シクロホスファミドとイフォスファミドは、肝臓のCYP2B6・CYP3A4によって活性化されます。したがって、CYP誘導薬(リファンピシン、フェニトインなど)を併用すると活性代謝物の産生が増え、毒性が増強するリスクがあります。相互作用リスクが高い組み合わせは薬歴確認が必須です。


逆に、CYP阻害薬(フルコナゾールなど)を併用すると活性化が抑制され、治療効果が低下する可能性があります。どちらの方向にも相互作用が生じる、というのがプロドラッグの厄介なところです。


ダカルバジン(DTIC)もプロドラッグで、肝臓での代謝によって活性型MICに変換されます。光に不安定なため、投与時は遮光が必要です。「ダカルバジンは光が嫌い」という一点も試験・現場両方で頻出です。遮光は必須です。


テモゾロミドは体内で自然分解によって活性化するため、プロドラッグではありますが特定のCYPに依存しない点が他と異なります。経口で血中移行しBBBを通過するという利便性の高さが、脳腫瘍治療での第一選択につながっています。

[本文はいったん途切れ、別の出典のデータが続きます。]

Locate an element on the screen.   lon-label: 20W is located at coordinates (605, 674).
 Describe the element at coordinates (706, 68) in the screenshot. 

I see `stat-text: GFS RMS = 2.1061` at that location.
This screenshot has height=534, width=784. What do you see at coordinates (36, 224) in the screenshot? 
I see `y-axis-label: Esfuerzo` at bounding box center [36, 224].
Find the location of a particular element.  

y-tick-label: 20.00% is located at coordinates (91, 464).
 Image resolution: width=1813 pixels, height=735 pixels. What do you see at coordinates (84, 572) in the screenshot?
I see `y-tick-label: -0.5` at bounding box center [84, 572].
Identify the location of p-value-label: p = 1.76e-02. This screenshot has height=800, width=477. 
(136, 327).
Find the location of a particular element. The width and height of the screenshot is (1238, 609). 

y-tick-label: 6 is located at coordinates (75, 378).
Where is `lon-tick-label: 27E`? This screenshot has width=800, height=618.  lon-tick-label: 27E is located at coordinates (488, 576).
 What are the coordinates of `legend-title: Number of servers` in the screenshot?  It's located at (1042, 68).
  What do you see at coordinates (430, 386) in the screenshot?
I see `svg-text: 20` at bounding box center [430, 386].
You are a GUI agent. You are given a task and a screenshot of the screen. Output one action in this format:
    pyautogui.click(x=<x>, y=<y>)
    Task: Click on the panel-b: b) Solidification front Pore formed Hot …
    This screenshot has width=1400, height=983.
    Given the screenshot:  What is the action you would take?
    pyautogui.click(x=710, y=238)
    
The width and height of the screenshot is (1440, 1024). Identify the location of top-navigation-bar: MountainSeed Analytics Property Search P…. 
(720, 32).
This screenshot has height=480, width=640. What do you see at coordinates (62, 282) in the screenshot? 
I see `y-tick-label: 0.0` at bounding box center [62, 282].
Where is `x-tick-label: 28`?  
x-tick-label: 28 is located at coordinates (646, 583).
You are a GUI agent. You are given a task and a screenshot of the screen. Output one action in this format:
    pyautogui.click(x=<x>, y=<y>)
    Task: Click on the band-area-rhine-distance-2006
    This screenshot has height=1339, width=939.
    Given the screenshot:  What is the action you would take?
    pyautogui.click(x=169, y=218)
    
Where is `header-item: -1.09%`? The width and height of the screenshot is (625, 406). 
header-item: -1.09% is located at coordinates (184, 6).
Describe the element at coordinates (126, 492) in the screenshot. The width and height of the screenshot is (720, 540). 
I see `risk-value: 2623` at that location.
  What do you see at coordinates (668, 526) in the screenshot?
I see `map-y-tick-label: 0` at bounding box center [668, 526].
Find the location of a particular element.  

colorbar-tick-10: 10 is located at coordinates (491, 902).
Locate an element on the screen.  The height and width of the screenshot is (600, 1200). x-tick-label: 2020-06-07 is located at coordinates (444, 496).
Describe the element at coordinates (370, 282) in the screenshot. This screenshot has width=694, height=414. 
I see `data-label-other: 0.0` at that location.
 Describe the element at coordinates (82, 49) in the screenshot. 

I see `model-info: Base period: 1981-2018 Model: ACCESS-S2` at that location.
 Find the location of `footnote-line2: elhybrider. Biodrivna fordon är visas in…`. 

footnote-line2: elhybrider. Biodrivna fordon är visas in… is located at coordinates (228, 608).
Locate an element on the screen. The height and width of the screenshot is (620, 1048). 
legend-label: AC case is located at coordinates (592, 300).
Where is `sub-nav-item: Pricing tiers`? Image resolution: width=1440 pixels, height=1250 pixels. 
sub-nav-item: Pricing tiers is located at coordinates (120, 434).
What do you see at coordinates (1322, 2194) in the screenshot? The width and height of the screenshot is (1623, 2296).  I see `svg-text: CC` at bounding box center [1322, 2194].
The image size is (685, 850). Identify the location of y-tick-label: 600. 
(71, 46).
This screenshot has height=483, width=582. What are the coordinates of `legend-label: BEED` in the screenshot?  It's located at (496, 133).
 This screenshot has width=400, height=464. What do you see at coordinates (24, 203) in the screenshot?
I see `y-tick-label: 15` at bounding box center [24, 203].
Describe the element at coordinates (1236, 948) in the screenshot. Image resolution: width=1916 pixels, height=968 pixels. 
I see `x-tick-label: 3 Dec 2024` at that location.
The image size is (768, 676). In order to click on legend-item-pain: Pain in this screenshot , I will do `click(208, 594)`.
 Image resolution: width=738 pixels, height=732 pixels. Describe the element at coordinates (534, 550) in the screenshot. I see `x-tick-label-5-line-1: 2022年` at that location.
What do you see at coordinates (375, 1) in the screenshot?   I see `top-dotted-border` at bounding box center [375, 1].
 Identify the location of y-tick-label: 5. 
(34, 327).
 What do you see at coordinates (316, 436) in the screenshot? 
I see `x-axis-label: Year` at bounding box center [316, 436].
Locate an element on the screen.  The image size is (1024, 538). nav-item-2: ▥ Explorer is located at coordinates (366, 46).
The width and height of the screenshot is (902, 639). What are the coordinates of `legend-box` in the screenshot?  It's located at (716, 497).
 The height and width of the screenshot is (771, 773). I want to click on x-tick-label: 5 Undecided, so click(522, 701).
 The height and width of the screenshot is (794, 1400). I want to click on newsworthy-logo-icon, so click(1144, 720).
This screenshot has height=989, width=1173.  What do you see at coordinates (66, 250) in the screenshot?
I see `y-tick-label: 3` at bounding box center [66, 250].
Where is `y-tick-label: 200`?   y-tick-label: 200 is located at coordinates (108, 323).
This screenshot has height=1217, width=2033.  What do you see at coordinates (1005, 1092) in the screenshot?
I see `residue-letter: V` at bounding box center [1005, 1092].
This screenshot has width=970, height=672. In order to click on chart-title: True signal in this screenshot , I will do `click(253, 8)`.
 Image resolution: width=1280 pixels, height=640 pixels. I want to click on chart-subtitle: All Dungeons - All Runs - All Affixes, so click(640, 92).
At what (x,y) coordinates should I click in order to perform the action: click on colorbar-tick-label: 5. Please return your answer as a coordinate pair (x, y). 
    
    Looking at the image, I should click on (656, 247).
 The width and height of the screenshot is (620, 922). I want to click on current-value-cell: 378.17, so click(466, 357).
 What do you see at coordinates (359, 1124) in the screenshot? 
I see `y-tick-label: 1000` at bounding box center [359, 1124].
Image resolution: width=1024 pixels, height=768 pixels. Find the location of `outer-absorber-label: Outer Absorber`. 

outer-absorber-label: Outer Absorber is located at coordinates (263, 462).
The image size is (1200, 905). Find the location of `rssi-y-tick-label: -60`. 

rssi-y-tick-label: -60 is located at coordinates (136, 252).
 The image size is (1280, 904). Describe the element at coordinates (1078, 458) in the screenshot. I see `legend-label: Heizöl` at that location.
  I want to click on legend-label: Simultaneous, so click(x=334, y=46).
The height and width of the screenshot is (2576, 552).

この「プロドラッグ活性化の有無と経路」を分類ごとにまとめたメモを作っておくと、薬剤師・看護師・医師を問わず、持参薬確認や処方監査の場面で実際に役立ちます。勉強の文脈を超えて臨床リスク管理のツールになるという点では、ゴロ以上の価値があります。これは使えそうです。


アルキル化薬の学習全般については、日本癌治療学会が公開している「制吐療法ガイドライン」や日本臨床腫瘍薬学会(JASPO)の研修資材が、最新の臨床エビデンスに基づく情報源として活用できます。試験対策と臨床応用の両面を強化したい方は参照してみてください。